To study the cause-specific prevalence of eye diseases causing bilateral visual impairment in Australian adults.


Two-site, population-based cross-sectional study.


Participants were aged 40 years and older and resident in their homes at the time of recruitment for the study. The study was conducted during 1992 through 1996.


The study uses a cluster stratified random sample of 4744 participants from two cohorts, urban, and rural Victoria. Participants completed a standardized interview and eye examination, including presenting and best-corrected visual acuity, visual fields, and dilated ocular examination. The major cause of vision loss was identified for all participants found to be visually impaired. Population-based prevalence estimates are weighted to reflect the age and gender distribution of the two cohorts in Victoria.

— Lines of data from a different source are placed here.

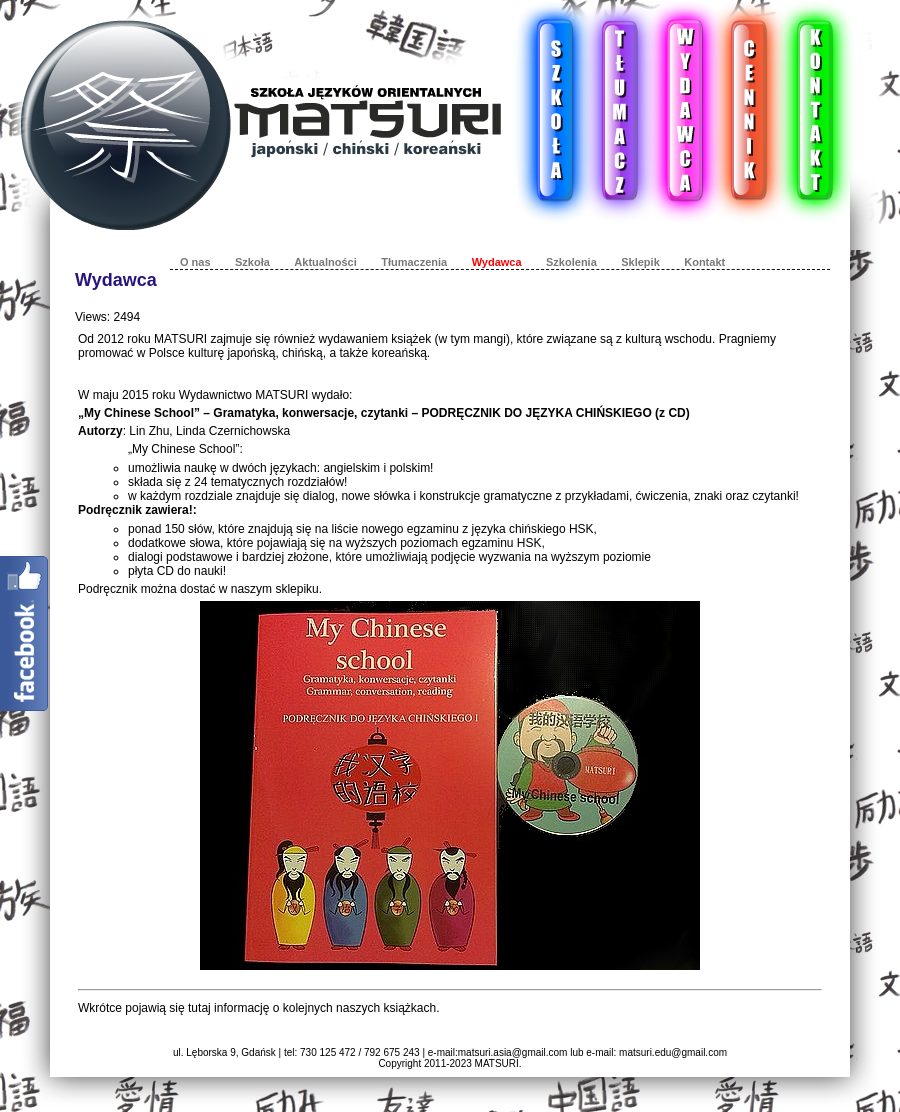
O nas (195, 262)
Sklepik (640, 262)
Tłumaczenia (414, 262)
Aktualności (325, 262)
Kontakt (704, 262)
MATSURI (497, 1063)
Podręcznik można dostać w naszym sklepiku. (200, 589)
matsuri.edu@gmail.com (673, 1052)
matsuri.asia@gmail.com (513, 1052)
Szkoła (252, 262)
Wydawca (497, 262)
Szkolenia (571, 262)
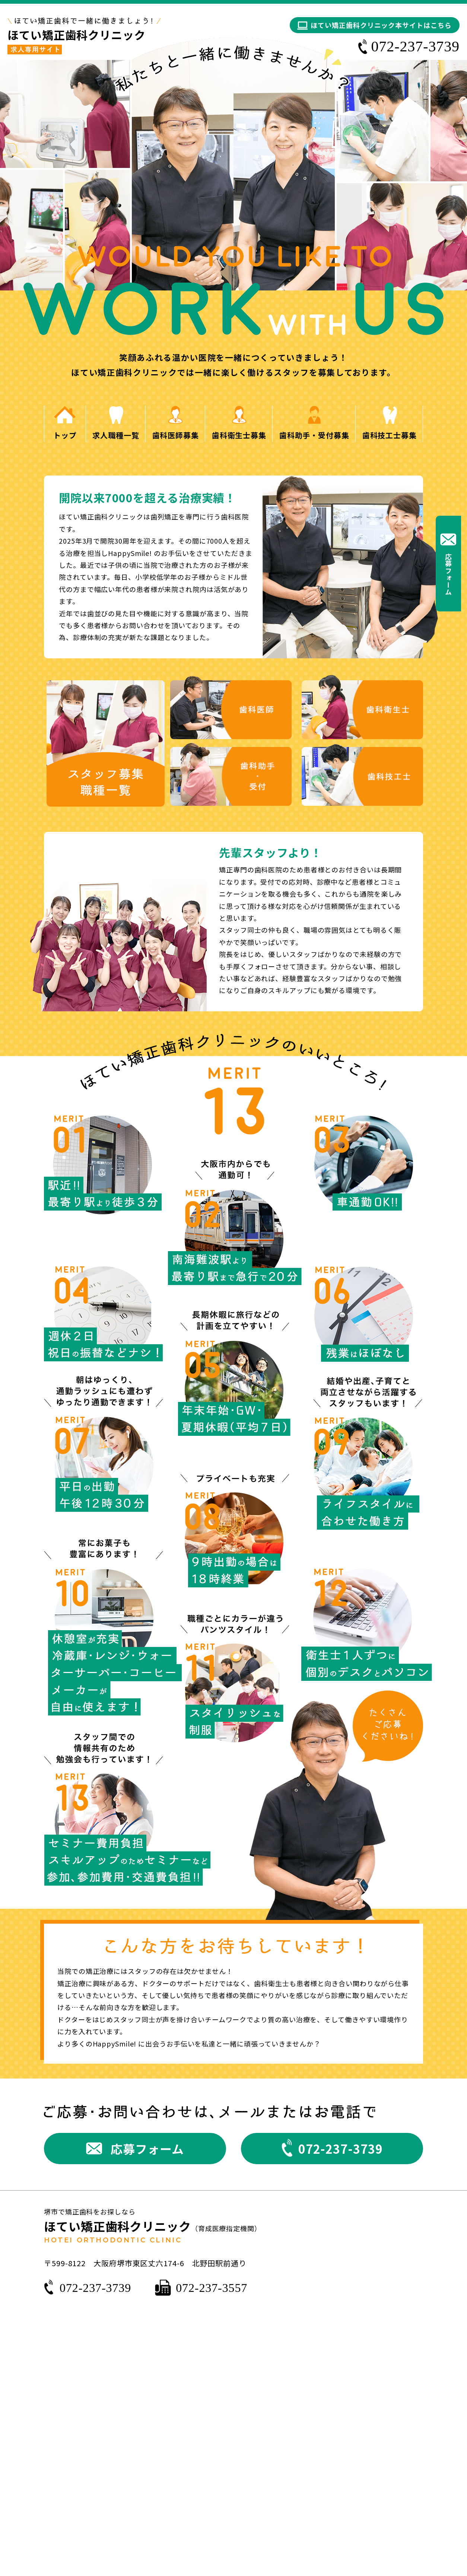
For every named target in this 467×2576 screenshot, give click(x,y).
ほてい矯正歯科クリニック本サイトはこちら (381, 25)
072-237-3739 (95, 2287)
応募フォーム (448, 574)
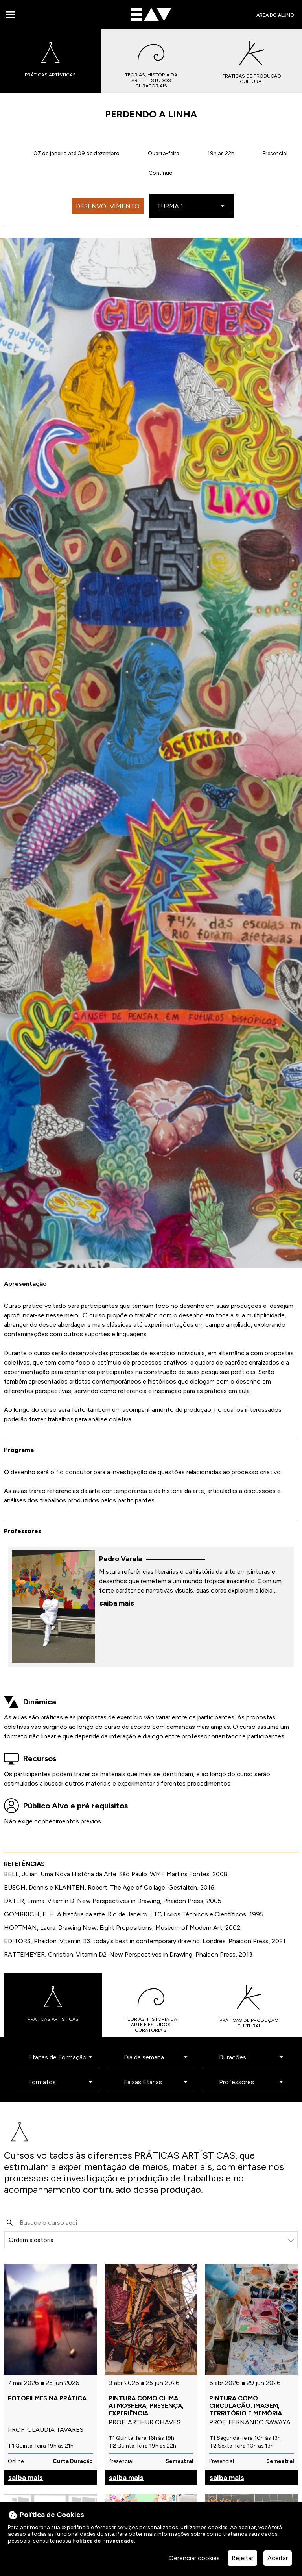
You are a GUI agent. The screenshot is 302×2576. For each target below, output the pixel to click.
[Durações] (250, 2057)
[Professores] (250, 2082)
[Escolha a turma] (194, 206)
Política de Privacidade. (103, 2540)
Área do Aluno (275, 14)
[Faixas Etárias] (155, 2082)
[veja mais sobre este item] (151, 1606)
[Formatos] (59, 2082)
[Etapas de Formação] (59, 2057)
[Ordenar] (151, 2240)
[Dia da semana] (155, 2057)
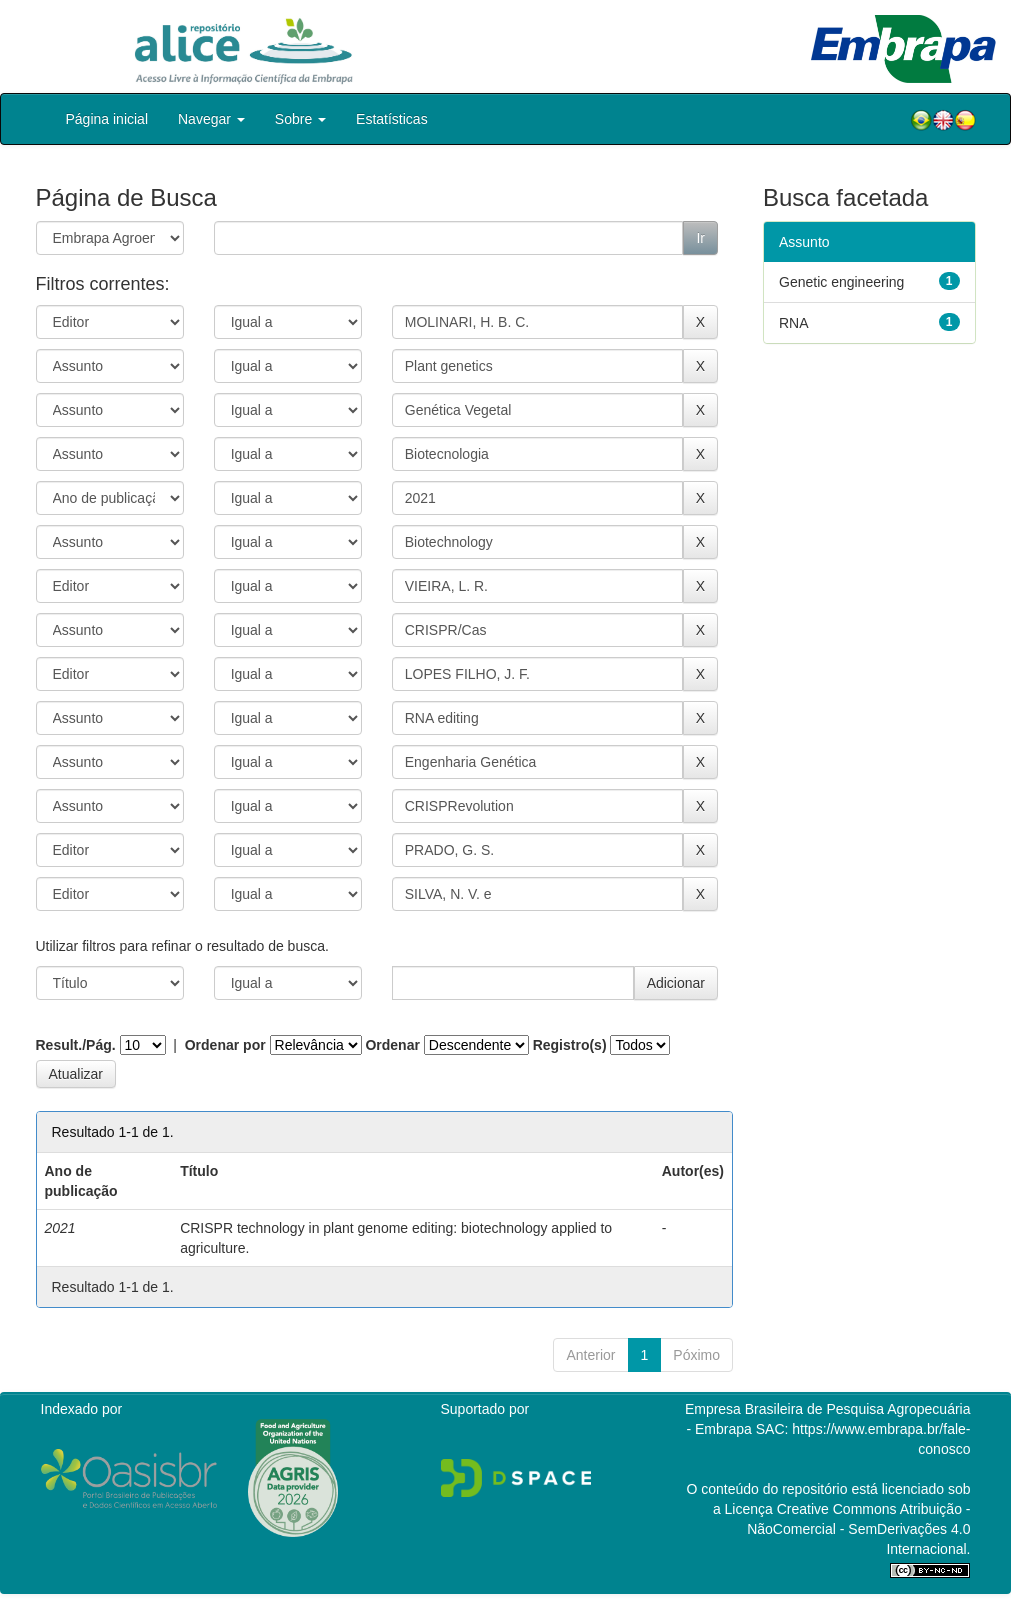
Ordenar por (225, 1045)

Visual impairment was defined by four levels of severity on the basis of best-corrected visual acuity or visual field: <6/18 > or =6/60 and/or <20 degrees > or =10 degrees radius field, moderate vision impairment; severe vision impairment, <6/60 > or =3/60 and/or <10 degrees > or =5 degrees radius field; and profound vision impairment <3/60 and/or <5 degrees radius field. In addition, less-than-legal driving vision, <6/12 > or =6/18, and/or homonymous hemianopia were defined as mild vision impairment. In Australia, legal blindness includes severe and profound vision impairment.


The population-weighted prevalence of diseases causing less-than-legal driving or worse impairment in the better eye was 42.48/1000 (95% confidence interval [CI], 30.11, 54.86). Uncorrected refractive error was the most frequent cause of bilateral vision impairment, 24.68/1000 (95% CI, 16.12, 33.25), followed by age-related macular degeneration (AMD), 3.86/1000 (95% CI, 2.17, 5.55); other retinal diseases, 2.91/1000 (95% CI, 0.74, 5.08); other disorders, 2.80/1000 (95% CI, 1.17, 4.43); cataract, 2.57/1000 (95% CI, 1.38, 3.76); glaucoma, 2.32/1000 (95% CI, 0.72, 3.92); neuro-ophthalmic disorders, 1.80/1000 (95% CI, 0, 4.11); and diabetic retinopathy, 1.53/1000 (95% CI, 0.71, 2.36). The prevalence of legal blindness was 5.30/1000 (95% CI, 3.24, 7.36). Although not significantly different, the causes of legal blindness were uncorrected refractive errors, AMD, glaucoma, other retinal conditions, and other diseases.


Significant reduction of visual impairment may be attained with the application of current knowledge in refractive errors, diabetes mellitus, cataract, and glaucoma. Although easily preventable, uncorrected refractive error remains a major cause of vision impairment.